═══ Material for the task ═══

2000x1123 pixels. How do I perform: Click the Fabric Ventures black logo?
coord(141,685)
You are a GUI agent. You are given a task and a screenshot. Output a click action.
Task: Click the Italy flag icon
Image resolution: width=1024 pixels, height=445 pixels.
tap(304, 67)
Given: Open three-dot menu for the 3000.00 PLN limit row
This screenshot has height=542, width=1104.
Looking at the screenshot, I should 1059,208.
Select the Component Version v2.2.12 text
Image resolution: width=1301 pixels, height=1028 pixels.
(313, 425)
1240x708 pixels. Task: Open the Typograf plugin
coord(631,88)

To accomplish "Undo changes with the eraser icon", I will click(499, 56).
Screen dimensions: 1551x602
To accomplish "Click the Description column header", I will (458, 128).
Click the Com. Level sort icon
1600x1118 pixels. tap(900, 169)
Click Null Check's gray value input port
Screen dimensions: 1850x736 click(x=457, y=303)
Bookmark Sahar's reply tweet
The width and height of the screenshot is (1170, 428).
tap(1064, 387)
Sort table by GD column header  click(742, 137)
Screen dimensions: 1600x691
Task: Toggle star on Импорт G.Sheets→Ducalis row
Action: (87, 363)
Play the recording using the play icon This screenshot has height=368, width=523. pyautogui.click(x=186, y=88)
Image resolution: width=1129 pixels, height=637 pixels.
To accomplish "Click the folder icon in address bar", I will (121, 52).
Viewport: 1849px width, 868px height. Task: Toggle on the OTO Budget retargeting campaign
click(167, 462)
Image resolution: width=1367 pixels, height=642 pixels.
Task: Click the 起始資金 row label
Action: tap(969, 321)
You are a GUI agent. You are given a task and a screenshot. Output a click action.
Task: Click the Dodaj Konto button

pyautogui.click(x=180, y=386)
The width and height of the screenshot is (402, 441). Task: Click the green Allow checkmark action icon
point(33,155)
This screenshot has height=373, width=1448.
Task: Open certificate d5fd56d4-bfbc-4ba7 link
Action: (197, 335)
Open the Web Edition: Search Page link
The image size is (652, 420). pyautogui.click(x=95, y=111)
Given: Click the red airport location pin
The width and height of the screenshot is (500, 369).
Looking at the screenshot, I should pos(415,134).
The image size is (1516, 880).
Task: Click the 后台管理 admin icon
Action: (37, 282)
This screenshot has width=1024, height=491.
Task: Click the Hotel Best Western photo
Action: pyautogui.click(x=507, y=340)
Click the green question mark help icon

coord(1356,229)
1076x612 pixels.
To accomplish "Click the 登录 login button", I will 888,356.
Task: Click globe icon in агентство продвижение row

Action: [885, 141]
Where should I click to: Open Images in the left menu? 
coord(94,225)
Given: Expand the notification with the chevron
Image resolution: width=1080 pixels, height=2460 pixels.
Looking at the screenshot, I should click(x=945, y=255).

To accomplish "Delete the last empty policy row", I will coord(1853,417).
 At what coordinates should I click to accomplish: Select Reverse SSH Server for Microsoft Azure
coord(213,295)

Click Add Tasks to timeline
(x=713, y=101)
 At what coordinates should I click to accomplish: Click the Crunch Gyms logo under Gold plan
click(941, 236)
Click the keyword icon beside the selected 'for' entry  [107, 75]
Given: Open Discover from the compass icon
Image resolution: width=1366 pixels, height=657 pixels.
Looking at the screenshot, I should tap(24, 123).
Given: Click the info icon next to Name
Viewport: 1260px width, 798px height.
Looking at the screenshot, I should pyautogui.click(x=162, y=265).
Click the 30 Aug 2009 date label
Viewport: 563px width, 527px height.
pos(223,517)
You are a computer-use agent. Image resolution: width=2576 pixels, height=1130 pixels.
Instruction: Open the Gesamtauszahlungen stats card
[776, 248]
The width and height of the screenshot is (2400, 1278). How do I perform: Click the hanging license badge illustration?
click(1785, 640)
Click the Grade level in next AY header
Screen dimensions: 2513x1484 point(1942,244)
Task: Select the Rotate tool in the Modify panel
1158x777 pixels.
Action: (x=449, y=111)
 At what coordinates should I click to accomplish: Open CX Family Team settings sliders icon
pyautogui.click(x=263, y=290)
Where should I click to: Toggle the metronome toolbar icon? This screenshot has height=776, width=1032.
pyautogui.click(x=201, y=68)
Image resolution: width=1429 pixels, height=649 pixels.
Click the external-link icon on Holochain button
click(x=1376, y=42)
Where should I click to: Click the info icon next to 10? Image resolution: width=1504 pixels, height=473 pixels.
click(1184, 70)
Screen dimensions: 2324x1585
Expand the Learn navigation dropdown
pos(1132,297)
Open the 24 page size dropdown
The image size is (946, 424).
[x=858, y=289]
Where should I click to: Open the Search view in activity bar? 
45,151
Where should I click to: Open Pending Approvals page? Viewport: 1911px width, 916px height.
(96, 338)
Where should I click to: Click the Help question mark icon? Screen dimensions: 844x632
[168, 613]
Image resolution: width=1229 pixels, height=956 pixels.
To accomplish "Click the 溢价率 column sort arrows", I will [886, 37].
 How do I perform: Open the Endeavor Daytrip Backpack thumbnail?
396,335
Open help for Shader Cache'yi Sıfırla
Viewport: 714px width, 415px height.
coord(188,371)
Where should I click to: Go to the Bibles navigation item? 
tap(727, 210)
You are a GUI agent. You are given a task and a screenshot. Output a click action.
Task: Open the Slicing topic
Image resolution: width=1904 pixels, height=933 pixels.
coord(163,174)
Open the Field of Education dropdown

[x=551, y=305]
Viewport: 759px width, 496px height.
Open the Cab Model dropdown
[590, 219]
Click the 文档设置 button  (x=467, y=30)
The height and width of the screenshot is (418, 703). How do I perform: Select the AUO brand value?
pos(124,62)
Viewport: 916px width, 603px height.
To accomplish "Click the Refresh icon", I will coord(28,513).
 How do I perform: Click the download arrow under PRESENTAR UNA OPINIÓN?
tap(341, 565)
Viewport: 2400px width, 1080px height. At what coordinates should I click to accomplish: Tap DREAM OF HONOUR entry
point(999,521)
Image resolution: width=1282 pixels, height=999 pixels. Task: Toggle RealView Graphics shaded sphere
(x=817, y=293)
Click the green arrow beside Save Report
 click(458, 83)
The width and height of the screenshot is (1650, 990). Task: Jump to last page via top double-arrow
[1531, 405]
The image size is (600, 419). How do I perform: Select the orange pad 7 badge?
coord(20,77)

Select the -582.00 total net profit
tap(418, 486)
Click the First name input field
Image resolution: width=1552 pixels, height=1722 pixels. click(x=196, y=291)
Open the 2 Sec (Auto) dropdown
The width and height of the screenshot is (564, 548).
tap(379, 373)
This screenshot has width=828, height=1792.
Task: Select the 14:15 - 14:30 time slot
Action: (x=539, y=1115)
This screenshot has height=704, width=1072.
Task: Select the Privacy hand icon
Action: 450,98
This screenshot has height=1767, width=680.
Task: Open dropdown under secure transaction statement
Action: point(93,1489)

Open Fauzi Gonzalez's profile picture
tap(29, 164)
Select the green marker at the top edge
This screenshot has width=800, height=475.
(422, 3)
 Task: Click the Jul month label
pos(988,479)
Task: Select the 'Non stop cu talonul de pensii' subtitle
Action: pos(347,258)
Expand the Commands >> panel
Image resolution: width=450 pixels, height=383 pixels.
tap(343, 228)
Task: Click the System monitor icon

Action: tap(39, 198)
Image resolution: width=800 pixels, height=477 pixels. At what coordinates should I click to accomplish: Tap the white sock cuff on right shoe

═══

Task goal: Pick out each line above that includes "with" and show it.

Solution to this problem:
To accomplish "Undo changes with the eraser icon", I will click(499, 56).
Given: Expand the notification with the chevron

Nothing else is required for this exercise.